Repeat each of the following records word for word, changing nothing.

*** MATERIAL SUPPLIED

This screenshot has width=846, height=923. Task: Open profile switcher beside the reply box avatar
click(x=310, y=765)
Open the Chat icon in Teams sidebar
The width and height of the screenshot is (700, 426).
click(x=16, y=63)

******

PROBLEM SOLUTION:
This screenshot has width=846, height=923. Task: Open profile switcher beside the reply box avatar
click(x=310, y=765)
Open the Chat icon in Teams sidebar
The width and height of the screenshot is (700, 426).
click(x=16, y=63)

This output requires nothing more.